Please find each line in the records below that contains the string "sidebar" and copy it out. Letter case must match.
┌──
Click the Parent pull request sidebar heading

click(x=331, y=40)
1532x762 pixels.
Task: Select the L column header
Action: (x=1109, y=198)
└──
• **SOLUTION FOR THIS PROBLEM**
Click the Parent pull request sidebar heading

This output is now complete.